Neben weiteren Zitaten feministischer Denker*innen (unter anderem von Angela Davis und Silvia Federici) erkundet Zucker in erzählenden Passagen die eigene Leidenschaft für Bars und lässt diverse Kneipengänger*innen von ihren Erfahrungen erzählen. Da ist die 44-jährige Bettina und die Erzählung von ihrem Gang in eine Homo-Bar als Jugendliche. Da ist die 19-jährige Barkeeperin Fine, und Anette, die sich mit 57 Jahren im öffentlichen Raum nicht mehr wahrgenommen fühlt, aber jahrzehntelang mit freudiger Gedankenlosigkeit im Schankbetrieb versackt ist.
Sie alle eint eine ambivalente Faszination für diesen Ort: die Bewegungen der Barkeeper, die potenzielle Begegnung, die Geräusche und schließlich das Gefühl, hier einen Platz zu finden, der einem im Draußen verwehrt bleibt. Gleichzeitig scheint die Bar in diesen Erzählungen auch der Schauplatz patriarchaler Machtpraktiken und männlicher Gewalt. Berichte von taxierenden Blicken, ungewollten Flirtversuchen und gezückten Schlüsseln auf dem Nachhauseweg verdeutlichen dies. Auch Vergewaltigungen und K.O.-Tropfen kommen im Text vor.

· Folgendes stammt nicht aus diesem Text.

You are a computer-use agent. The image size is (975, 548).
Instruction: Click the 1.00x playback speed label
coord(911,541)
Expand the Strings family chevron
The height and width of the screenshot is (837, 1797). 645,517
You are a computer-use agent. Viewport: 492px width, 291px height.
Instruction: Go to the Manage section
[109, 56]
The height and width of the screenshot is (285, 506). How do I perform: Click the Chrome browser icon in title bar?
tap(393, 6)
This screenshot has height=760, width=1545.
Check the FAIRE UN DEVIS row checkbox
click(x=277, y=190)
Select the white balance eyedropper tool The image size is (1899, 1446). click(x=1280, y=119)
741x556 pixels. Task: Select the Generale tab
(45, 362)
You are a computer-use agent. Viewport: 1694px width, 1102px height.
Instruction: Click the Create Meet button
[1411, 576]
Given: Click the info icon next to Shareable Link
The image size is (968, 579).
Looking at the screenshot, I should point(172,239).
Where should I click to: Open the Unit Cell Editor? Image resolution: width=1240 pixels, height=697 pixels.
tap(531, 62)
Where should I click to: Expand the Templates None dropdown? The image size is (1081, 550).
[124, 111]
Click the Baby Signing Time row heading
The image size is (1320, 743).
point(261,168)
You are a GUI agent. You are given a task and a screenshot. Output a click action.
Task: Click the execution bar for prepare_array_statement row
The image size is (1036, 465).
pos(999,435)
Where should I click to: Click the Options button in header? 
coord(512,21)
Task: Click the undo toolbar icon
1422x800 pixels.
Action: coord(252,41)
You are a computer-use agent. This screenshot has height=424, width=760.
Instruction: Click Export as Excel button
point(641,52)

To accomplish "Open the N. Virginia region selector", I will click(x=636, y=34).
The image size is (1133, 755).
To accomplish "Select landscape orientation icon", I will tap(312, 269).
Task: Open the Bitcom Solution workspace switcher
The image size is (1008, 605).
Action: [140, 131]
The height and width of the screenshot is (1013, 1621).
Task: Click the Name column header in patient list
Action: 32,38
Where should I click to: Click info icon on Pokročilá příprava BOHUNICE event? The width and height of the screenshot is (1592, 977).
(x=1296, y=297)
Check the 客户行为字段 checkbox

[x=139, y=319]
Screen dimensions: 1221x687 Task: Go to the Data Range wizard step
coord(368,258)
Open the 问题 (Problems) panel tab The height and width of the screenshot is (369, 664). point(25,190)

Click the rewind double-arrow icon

Besonders überzeugend ist Zucker, wenn sie diese Ambivalenz emotional auserzählt. Über ihre eigene Angst vor sozialem Ausschluss alleine in der Bar schreibt sie beispielsweise: »Frau allein, leicht zu haben, Freiwild, auf der Suche, verzweifelt, einsam, keiner will sie, hat ihr Leben nicht im Griff.« Sie und andere berichten davon, was es bedeutet, sich trotzdem aufzuraffen, sich zu wehren und Raum einzunehmen. Diffuse Gefühlslagen werden außerdem durch zum Teil frappierende historische Fußnoten und Statistiken dekonstruiert. Noch im Jahr 2000 wurde zwei Frauen der Zutritt zur Brasserie Fouquet in Paris verwehrt – Damen ohne (männliche) Begleitung waren in dem historischen Lokal nicht erwünscht. Auch in den USA haben Frauenverbote in Bars seit Anfang des 20. Jahrhunderts Tradition und galten in einzelnen Gaststätten bis in die 1980er Jahre.
Der Essay »Eine Frau geht einen trinken. Alleine« ist in diesen und andere Details eine vielschichtige Abrechnung mit dem Patriarchat. Die Solidaritätsbekundungen mit unterschiedlichen marginalisierten Gruppen und vielen statistischen Daten sind vor diesem Hintergrund zwar konsequent, es mangelt ihnen aber zum Teil an (utopischem) Esprit. Lange danach suchen muss man trotzdem nicht: Die wunderbaren Illustrationen von Josephin Ritschel lassen in luxuriös verspielten Interieurs und space age Farben die Sehnsucht der Nacht auch in den Text einziehen. Eine Superheld*in geht in eine Superheld*innenbar, eine Frau in High Heels positioniert sich in Yoga-Pose vor dem Tresen, eine andere sucht den Blick ins Weite. Auch sie sind fragil, aber sie sind da und zeigen das, was sich womöglich alle trinkfreudigen lonesome ladies und Queers wünschen: das soziale Stigma des Alleinseins zu überwinden und die Tassen zu heben. Alleine. An der Bar.
Lou Zucker: Eine Frau geht einen trinken. Alleine. Mit Illustrationen von Josephin Ritschel. MaroVerlag, 36 S., brosch., 16€.